_Hedef_
Aşağıdaki komisyon tutanağında "Öncelikle bir üzüntümü" sözleriyle başlayan ve "uygunsuz buluyorum bir." sözleri de dahil olmak üzere orada biten bölümü hiçbir değişiklik yapmadan yazın.

_Seçilen Bölüm_
| Komisyon Adı | : | MİLLİ EĞİTİM, KÜLTÜR, GENÇLİK VE SPOR KOMİSYONU |
| Konu | : | Yükseköğretim Kurumları Teşkilatı Kanununda Değişiklik Yapılmasına Dair Kanun Teklifi (2/4258) |
| Dönemi | : | 27 |
| Yasama Yılı | : | 5 |
| Tarih | : | 08 .03.2022 |
NAZIM MAVİŞ (Sinop) - Sayın Başkan, değerli milletvekilleri; herkesi saygıyla selamlıyorum.
Öncelikle bir üzüntümü ifade edeyim: Bir Anayasa hukukçusunun ve yıllarca hocalık yapmış saygıdeğer bir bilim insanının kendisi burada bulunmayan bir şahısla ilgili bir gazete haberine dayanarak kullandığı ifadeleri çok doğru bulmuyorum, uygunsuz buluyorum bir.
İkincisi, hukuka da aykırı, kişisel haklara da aykırı. Dolayısıyla bunu çok yanlış buluyorum. Bir kişinin burada, karşımızda olmayan kişileri töhmet altında bırakacak ifadeler kullanması Türkiye Büyük Millet Meclisinin saygınlığına da uygun değil.
Üçüncüsü, bahsettiğimiz arkadaş, Bursa Milletvekili arkadaşlarımız kendisini bilirler, takdirle karşılamalarını umduğum birisiydi; ben özel öğretim kurumlarına ilgili ve o sektörü bilen birisi olarak konuşuyorum, gerçekten yıllardır eğitim sektörünün içerisinde olan bir arkadaşımız. "Bir okul kurmakla..." gibi ifadeler kullanıldı, eğer Bursa'da arkadaşımızın kurmuş olduğu eğitim kurumlarını ziyaret etmiş olsaydı arkadaşlarımız, gerçekten, dünyanın birçok okuluyla rekabet edebilecek güçte, hatta şu andaki ortaöğretim kurumlarının bile Türkiye'deki birçok üniversite kampüsünden daha güçlü olduğunu görürlerdi. Bu açıdan, burada, bilmeden bir yargısız infaz yöntemini andıracak, çağrıştıracak ifadelerle konuşulmasını doğrusu yadırgadım.

_Toplanan Veriler_

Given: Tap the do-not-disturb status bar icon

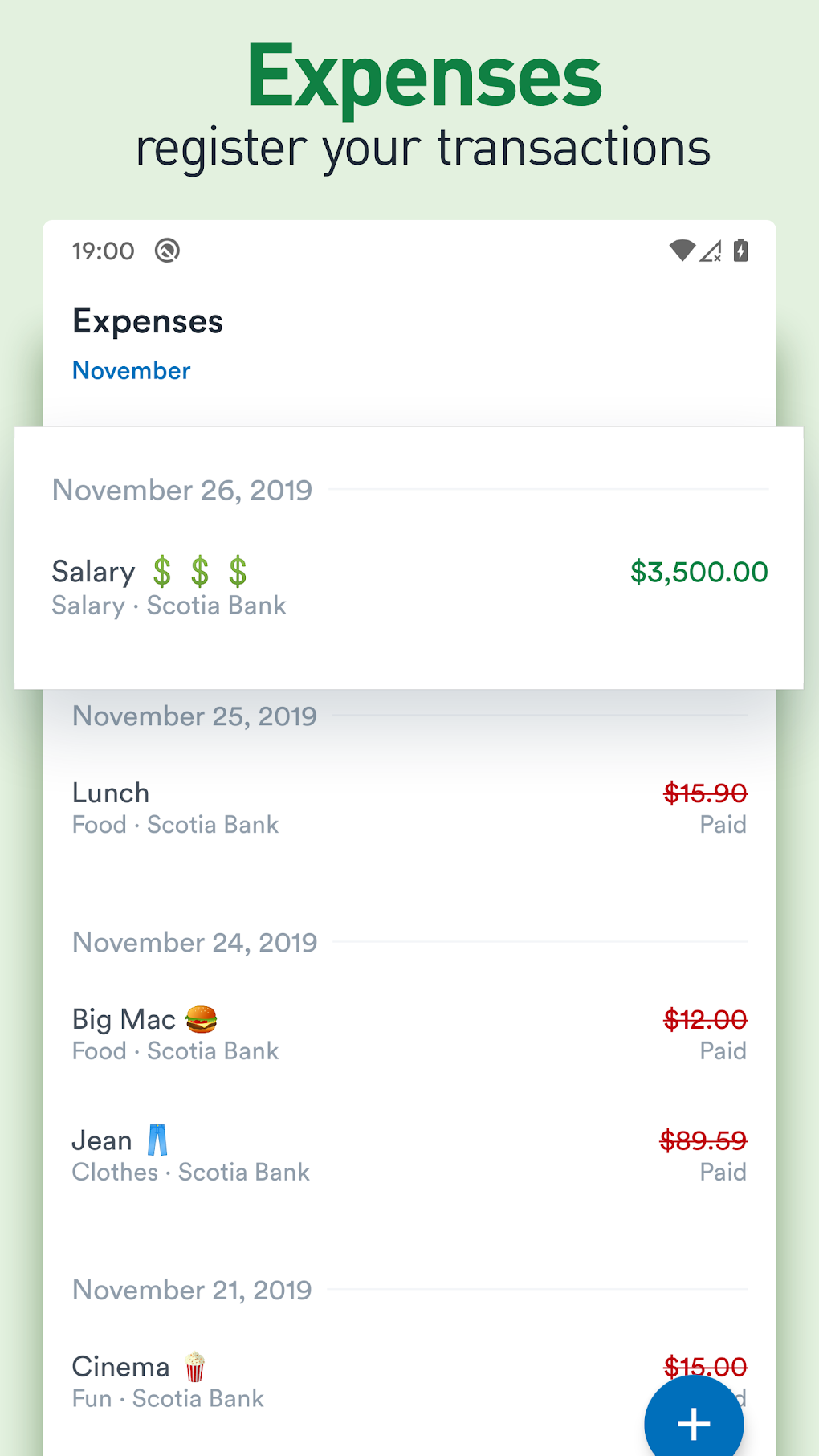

_Eksiksiz Yanıt_
Öncelikle bir üzüntümü ifade edeyim: Bir Anayasa hukukçusunun ve yıllarca hocalık yapmış saygıdeğer bir bilim insanının kendisi burada bulunmayan bir şahısla ilgili bir gazete haberine dayanarak kullandığı ifadeleri çok doğru bulmuyorum, uygunsuz buluyorum bir.